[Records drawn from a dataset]
++++++

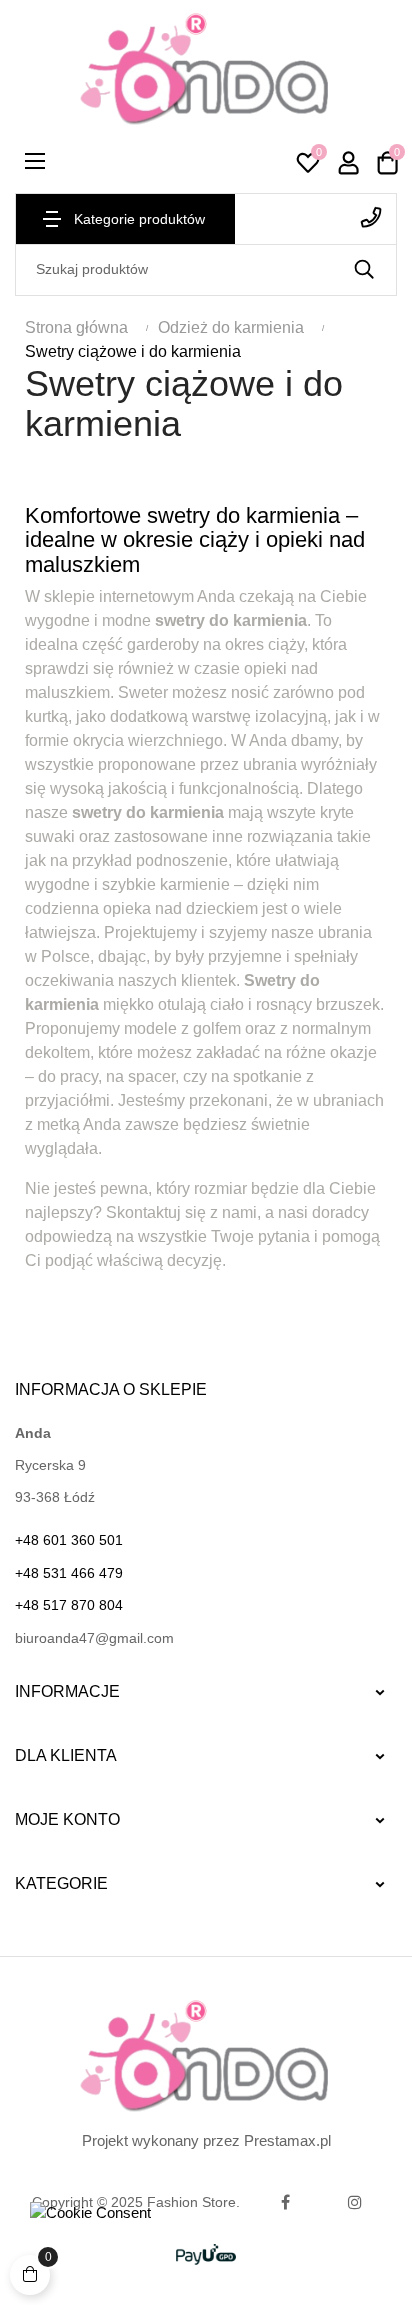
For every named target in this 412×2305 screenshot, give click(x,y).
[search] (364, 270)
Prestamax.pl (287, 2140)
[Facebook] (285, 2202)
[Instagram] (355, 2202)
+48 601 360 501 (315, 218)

++++++

Exactly as they appear above, print all the lines, but not the pictures.

For every named target in this 412×2305 screenshot, give click(x,y).
[search] (364, 270)
Prestamax.pl (287, 2140)
[Facebook] (285, 2202)
[Instagram] (355, 2202)
+48 601 360 501 (315, 218)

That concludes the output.